Now if we believe there is real value in ACR for both the consumer and the business, how do we effectively implement it? Audio synchronization is the most widely used form of ACR in the 2nd screen and Social TV world today. The most common form of audio ACR is “finger printed” audio. Essentially, very similar to the way Shazam works with music, a database is created of the audio tracks of the TV shows and movies broken down into small segments of audio and then the device “listens” to what is happening and tries to match it to something in its database. That’s why it takes 6-12 seconds to create a match and it is so susceptible to background noise (the dog barking, baby crying, other guests talking). This is also why it is so hard to use audio finger printing to create a synchronized experience. ConnecTV, IntoNow, Viggle, and many other apps use this approach for checking you in. TVplus does manage a synchronized content experience using this method.
The next level of sophistication for audio-based ACR is “audio watermarking.” Instead of creating a database of all known audio tracks, you insert inaudible sounds into the audio track that create synchronization points. Think of it as something akin to the way a dog whistle works. The sounds can be created in a manner to cut through most background noises, and if managed correctly, can function like the time code or clock of the feature. Of course, changing the audio track in post production is expensive (when done for the thousands of shows that exist) and requires support of the content owners and distributors (so that no one replaces audio track—often the decision of the cable/telco network operator (Comcast, AT&T, etc) or of the digital video service provider (iTunes, Vudu, Netflix). The Sons of Anarchy “SOA Gear” app is an example of this watermarked audio approach.
If you have used any of the apps designed for movies (King’s Speech, Tron, Bambi, etc), you will notice that they have an ACR method based on synchronizing with your Blu-ray player. Essentially they reach out via local wi-fi and get the time code of the movie that is playing and relay that back to the app. This is not affected by background noise and doesn’t require a change to the audio track, but does require the cooperation of the content creator to allow the connection from the app (in BDLive). Some of the more sophisticated apps have both Blu-ray and audio ACR capability, checking for the Blu-ray connection first, and then using Audio ACR as a backup.

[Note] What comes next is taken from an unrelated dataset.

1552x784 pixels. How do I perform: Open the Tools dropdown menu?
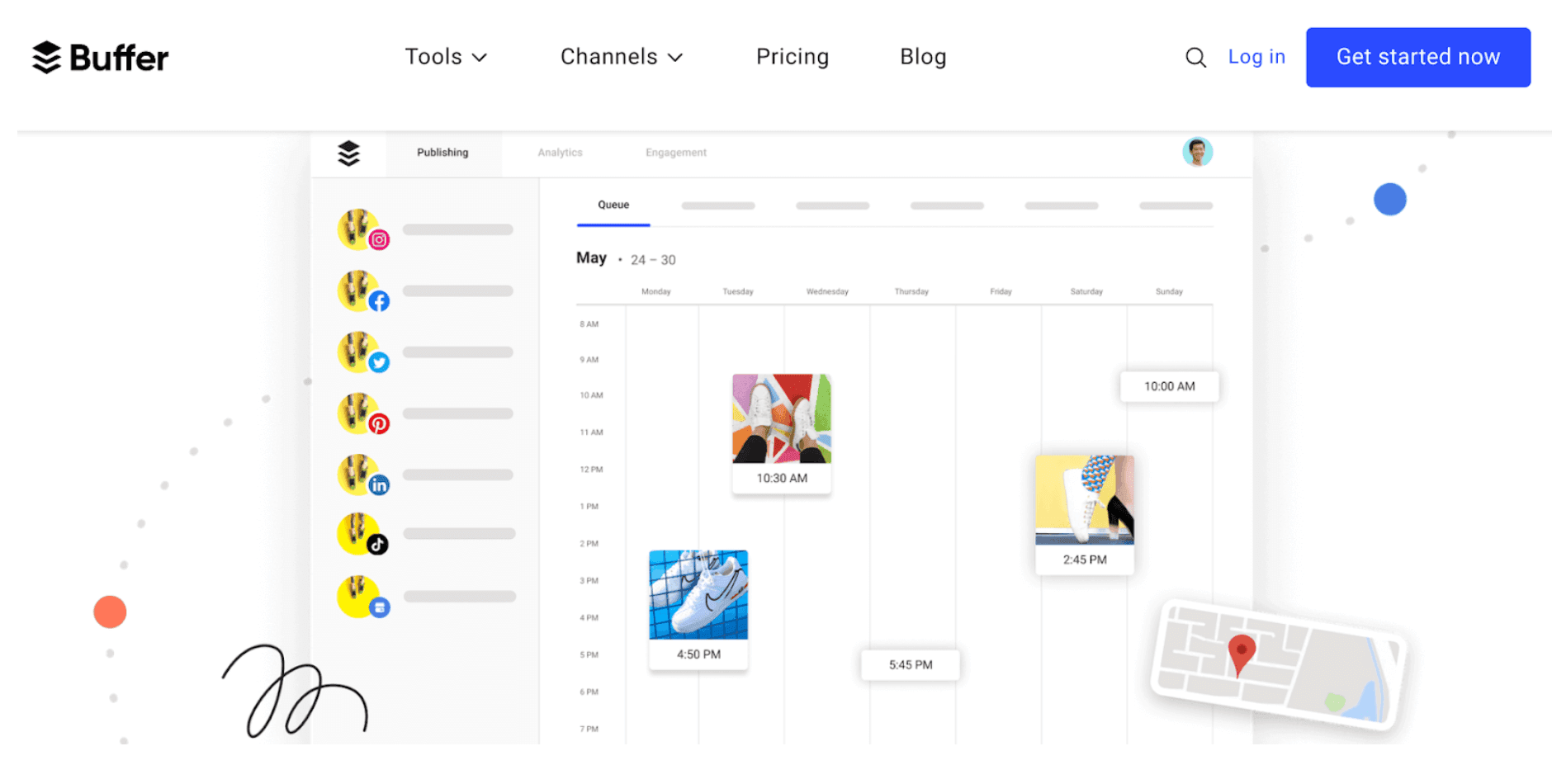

In the next 6-12 months, you will see the movie and TV apps (Netflix, Hulu, Boxee, Vudu, etc) start providing some level of synchronization capability , allowing either their own app or 3rd parties (if they are smart) to access the time code and name of the feature that is playing.
Flingo adds another level of sophistication to this concept. They insert themselves into the “Operating System” of the smart TV, allowing the app to know the time code and feature name of anything that is playing. In theory, this enables them to work across multiple apps.
Where is all of this headed? While the most effective method of synchronizing is great if you are developing the feature (I have seen an example that checks for Blu-ray connectivity first, then looks for a set top box that is can communicate with, and then finally uses audio sync for ACR), it is a difficult approach for 3rd party apps (those that create experiences for many TV shows and movies instead of a single experience for a single event or feature). The most cost effective way to reach the most consumers is audio finger printing, while the best experience for the consumer is direct integration into the OTT movie service, set top box or Blu-ray player. I would expect, however, that even when the app can speak to the movie service directly, for there to be a “fail over” option of audio-based ACR. So if you are building an app, some level of audio ACR capability is probably an entry fee to this fast growing market place, and your ability to supplement that with tighter integration to the set top box, blu-ray player, or the OTT movie service itself can be a major differentiator against the competition.